**ACTIVITY**
Scan the material below and report how many lines include the string "Given"; nothing else belongs in the reply.

**INFORMATION SHOWN**
+ + + + + + +

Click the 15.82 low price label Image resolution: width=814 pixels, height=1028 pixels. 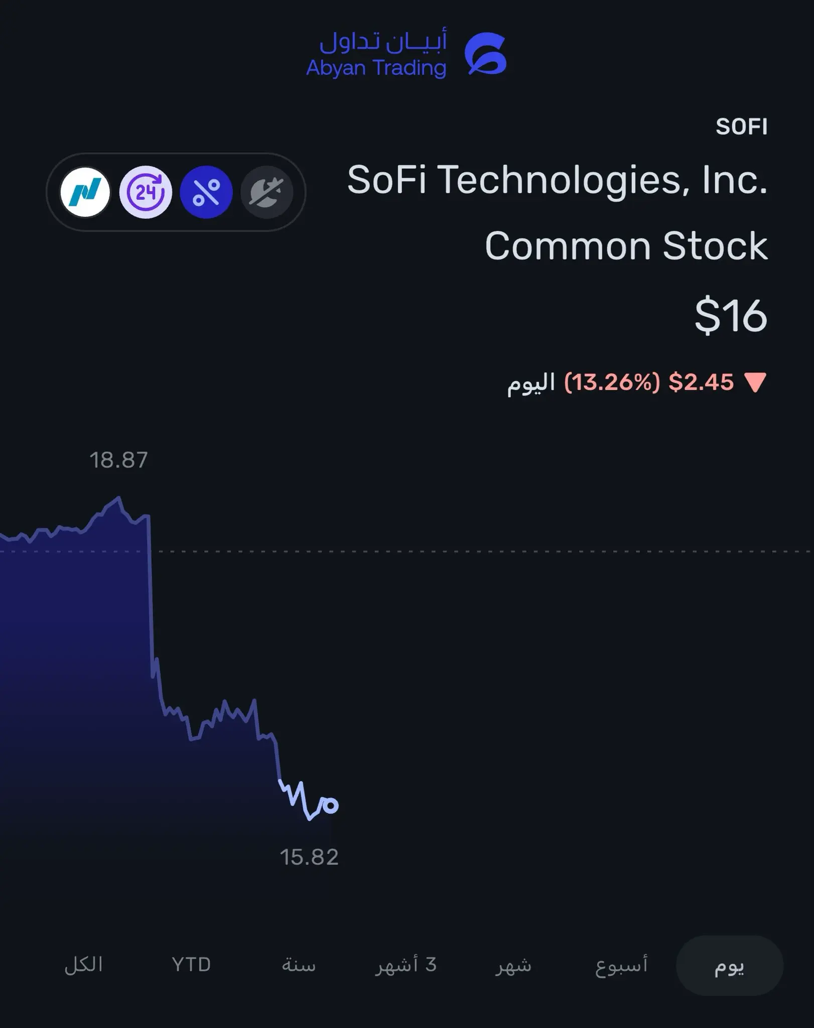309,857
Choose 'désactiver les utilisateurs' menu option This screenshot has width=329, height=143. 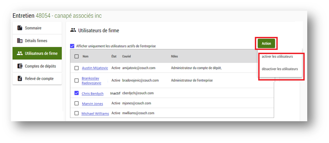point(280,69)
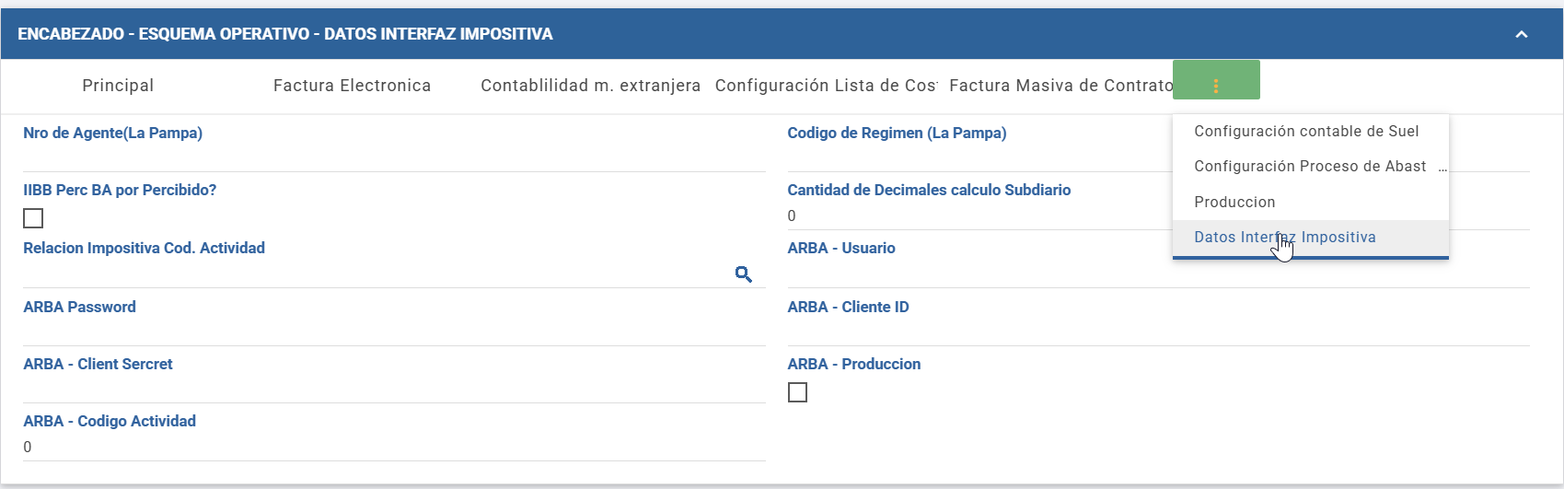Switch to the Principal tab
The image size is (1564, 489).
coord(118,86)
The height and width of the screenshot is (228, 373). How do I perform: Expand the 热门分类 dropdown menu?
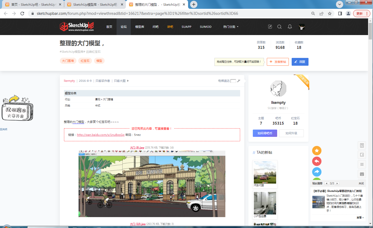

+ + + + + + +

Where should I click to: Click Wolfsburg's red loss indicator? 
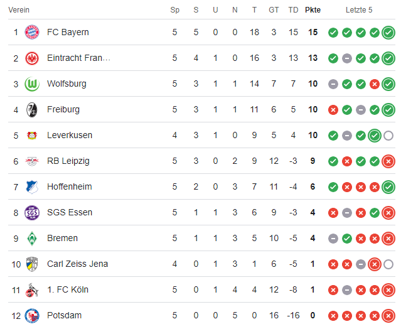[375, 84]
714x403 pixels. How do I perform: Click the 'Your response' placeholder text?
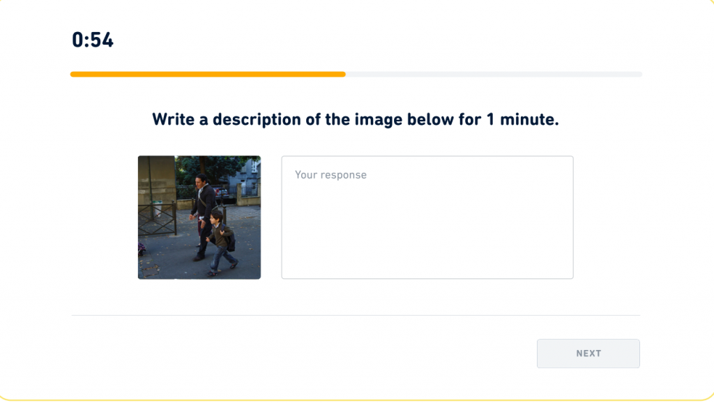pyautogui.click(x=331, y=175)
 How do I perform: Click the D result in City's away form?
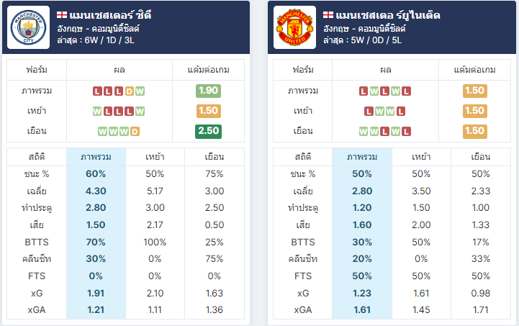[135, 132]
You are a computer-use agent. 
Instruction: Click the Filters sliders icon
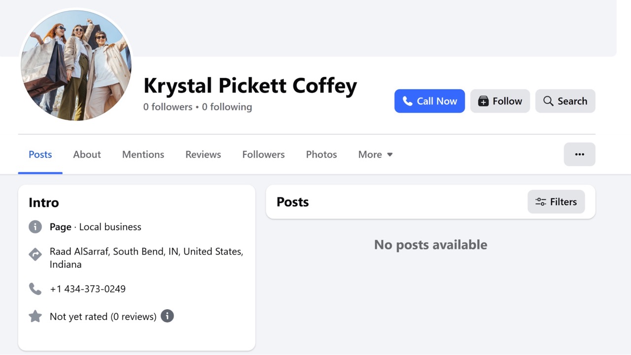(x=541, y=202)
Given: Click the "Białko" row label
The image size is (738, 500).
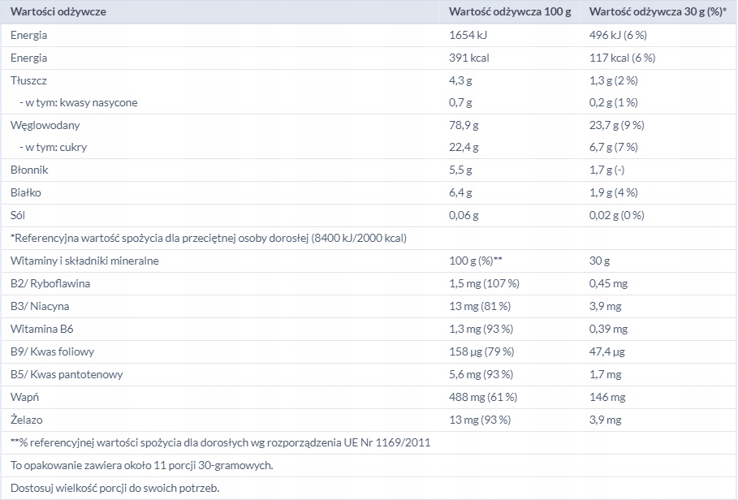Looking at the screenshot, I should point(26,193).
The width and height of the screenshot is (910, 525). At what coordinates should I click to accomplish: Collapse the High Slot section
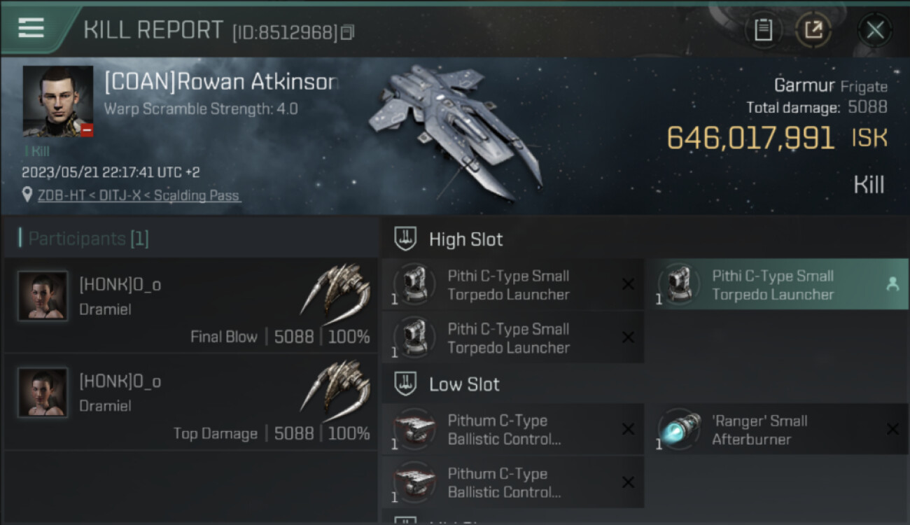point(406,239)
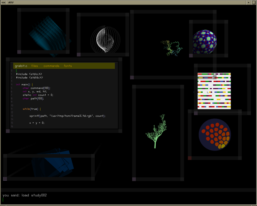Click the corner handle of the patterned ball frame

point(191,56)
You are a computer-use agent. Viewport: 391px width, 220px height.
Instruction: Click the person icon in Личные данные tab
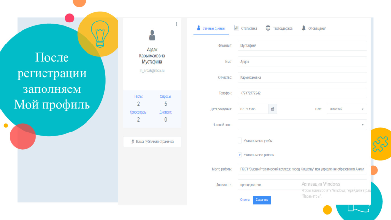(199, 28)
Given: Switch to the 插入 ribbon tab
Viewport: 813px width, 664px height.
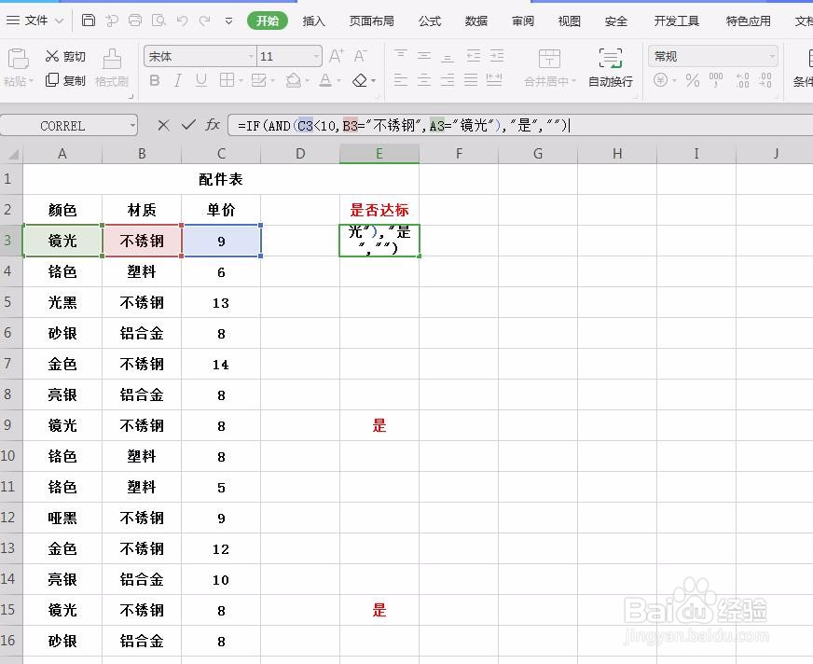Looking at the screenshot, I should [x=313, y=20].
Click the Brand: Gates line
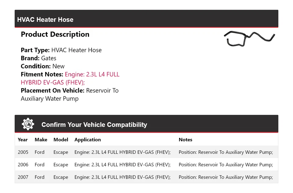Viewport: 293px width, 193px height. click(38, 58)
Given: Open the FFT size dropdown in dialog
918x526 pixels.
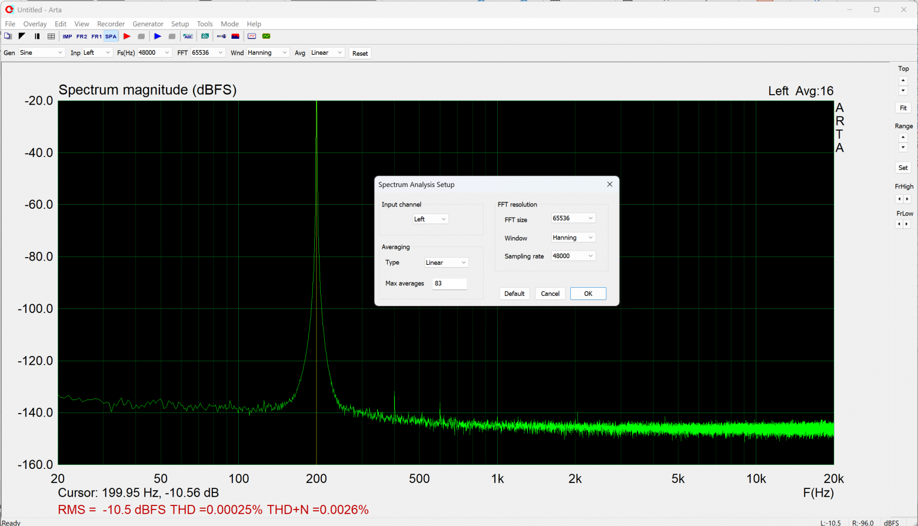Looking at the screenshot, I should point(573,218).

+ + + + + + +

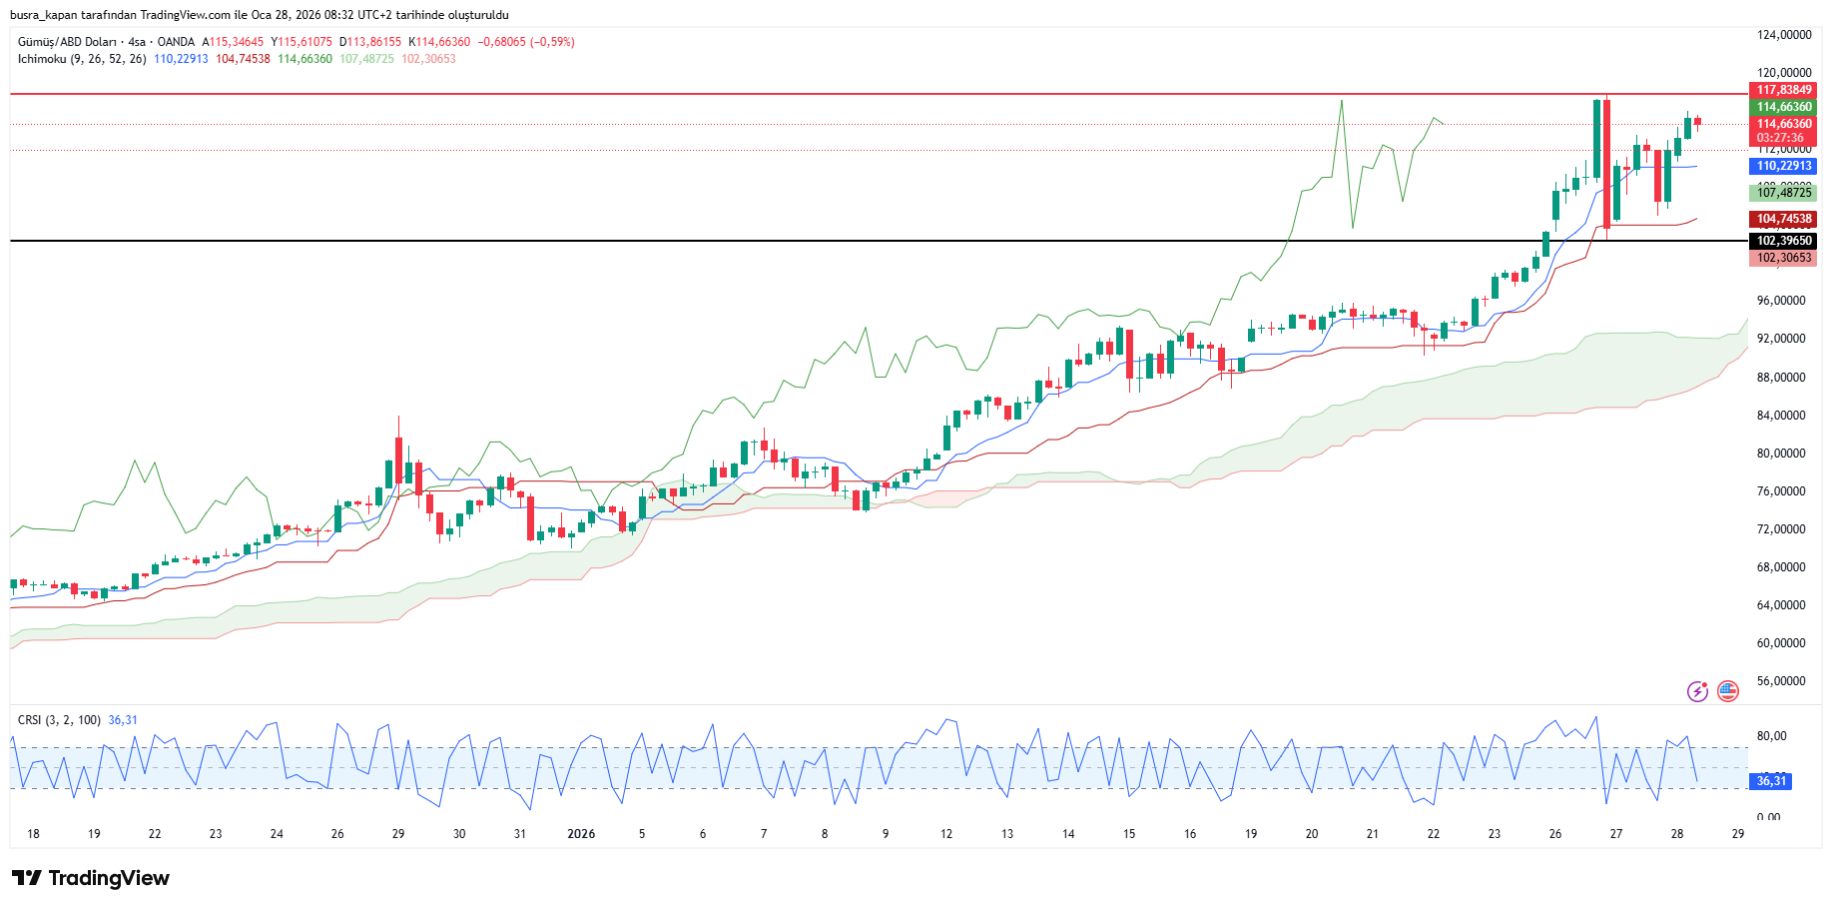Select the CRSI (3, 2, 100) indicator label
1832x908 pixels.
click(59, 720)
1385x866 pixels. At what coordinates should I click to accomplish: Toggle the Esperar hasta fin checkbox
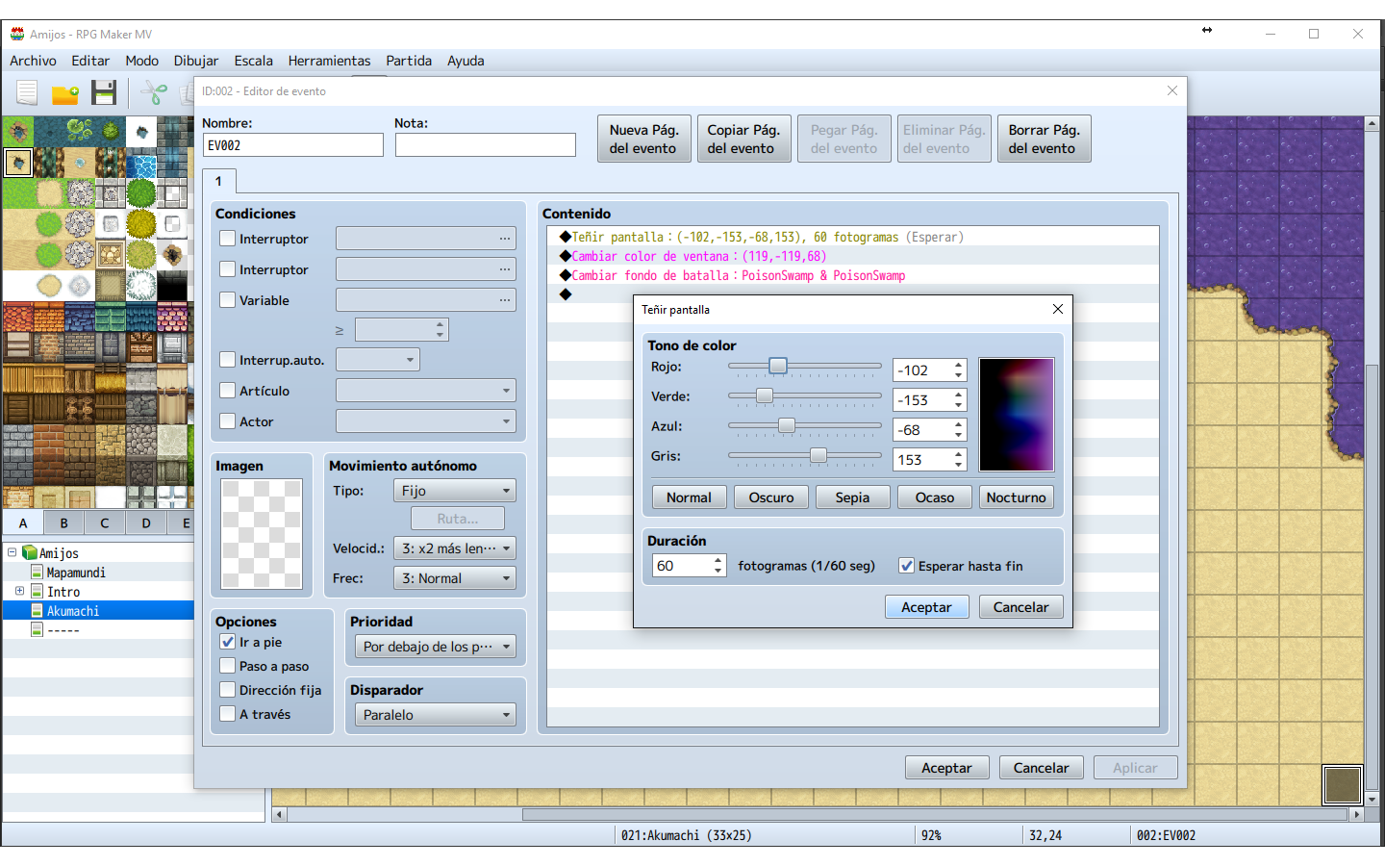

+ + + + + + +

**REPLY**
3